An example installation command:
``pip install torch==1.4.0 torchvision==0.5.0``;
``conda install cudatoolkit=10.1``



## Data
Currently, we support 4 datasets:
* CIFAR10
* CIFAR100
* CINIC10
* StackOveflow

For CIFAR10 and CIFAR100, download train and test datasets manually or they will be automatically downloaded from torchvision datasets, and partitioned automatically (see /data/preprocess.py). In `preprocess.py`, you need to set the arguments based on the dataset you want to use. The default values of "beta" (used for Dirichlet split of the whole data among clients) and "frac" (used for train/test splitting of each client's data) are 0.5 and 0.5, respectively. For example, if you want to create an iid split with 4 clients on MNIST, run the following inside the `data/` folder:
```sh
python preprocess.py --dataset=MNIST --output_dir='iid-4' --iid=0 --num_clients=4
```
and the created split would be saved in `data/MNIST/iid-4`


For CINIC10, you need to download the data manually (from [here](https://datashare.ed.ac.uk/download/DS_10283_3192.zip)) and use the files ``/data/cinic10/enlarge_CINIC10.py`` and ``/data/cinic10/preprocess_CINIC10.py`` to preprocess it. The file ``enlarge_CINIC10.py`` enlarges the original dataset's training data by combining the given train and validation sets. Then, ``preprocess_CINIC10.py`` splits the data among a chosen number of clients. In ``preprocess_CINIC10.py``, the arguments are set to the deafult values used in the paper.
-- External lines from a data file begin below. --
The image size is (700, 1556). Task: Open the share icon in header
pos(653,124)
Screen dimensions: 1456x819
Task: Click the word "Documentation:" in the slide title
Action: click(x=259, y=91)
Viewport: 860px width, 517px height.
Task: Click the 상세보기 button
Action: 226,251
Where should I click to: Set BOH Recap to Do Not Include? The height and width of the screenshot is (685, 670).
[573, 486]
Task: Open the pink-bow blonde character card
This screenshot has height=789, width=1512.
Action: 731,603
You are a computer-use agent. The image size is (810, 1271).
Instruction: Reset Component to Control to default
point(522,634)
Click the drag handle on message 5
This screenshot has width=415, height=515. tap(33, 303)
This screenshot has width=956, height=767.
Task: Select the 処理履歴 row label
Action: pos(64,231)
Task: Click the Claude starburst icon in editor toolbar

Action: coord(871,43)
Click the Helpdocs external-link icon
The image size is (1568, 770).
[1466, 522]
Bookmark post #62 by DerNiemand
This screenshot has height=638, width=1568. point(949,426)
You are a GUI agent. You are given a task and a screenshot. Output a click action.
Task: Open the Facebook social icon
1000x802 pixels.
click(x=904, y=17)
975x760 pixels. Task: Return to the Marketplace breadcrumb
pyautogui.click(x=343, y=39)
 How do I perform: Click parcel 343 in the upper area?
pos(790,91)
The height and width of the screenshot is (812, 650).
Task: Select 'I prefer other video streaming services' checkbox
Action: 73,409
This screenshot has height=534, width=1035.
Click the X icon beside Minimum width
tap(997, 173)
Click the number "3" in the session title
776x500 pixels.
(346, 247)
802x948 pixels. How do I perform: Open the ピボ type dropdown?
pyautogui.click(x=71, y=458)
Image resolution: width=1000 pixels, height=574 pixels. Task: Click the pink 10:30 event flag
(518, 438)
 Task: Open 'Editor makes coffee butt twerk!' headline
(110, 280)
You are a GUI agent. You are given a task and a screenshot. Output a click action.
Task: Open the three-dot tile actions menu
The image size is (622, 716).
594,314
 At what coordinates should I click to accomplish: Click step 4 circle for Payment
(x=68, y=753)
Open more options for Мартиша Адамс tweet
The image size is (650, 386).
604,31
The default values of "frac" (used for train/test splitting of each client's data) and "beta" (used for Dirichlet split of the whole data among clients) are 0.5 and 0.5, respectively.

For StackOverflow, you need to download it manually. The dataset is publicly available in TF Federated (TFF). In order to support more frameworks like PyTorch, this [repository](https://github.com/FedML-AI/FedML/tree/master/data/stackoverflow) loaded data from TensorFlow Federated (TFF) and saved the unzipped raw data in h5 format on [google drive](https://drive.google.com/drive/folders/1-zQivrESzi8GMPMql57mWf0qJ5FCp1cK). You can download the dataset from there. Then you need to run the file "/data/stackoverflow/generate_stack_nwp.py" to sample some users from the dataset and save their data in two pickle files to be used later.


## Experiments
* The following command shows an example command for running FedAvg algorithm on CIFAR10 with a fixed random seed. The command shoulde be run from the `/algs` folder. Always, make sure the preprocessed data directory, where 
`in.pickle` and `out.pickle` files are stored, are consistent with your `data_dir` input:

```sh
python fed_avg.py --device=0 --data_dir=split_CIFAR10 --num_clients=10 --learning_rate=0.005 \
      --dataset=CIFAR10 --num_epochs=200 --batch_size=64 --seed=0
```

## Output and Plot
* Outputs of the experiment (test accuracies and models) will be stored in pickle and checkpoint files. You can access the files and plot them afterwards by writing your own plotting script.
* Remember to modify the output file names in the code according to your demand so that if you run multiple process at once, the output files won't be overwritten.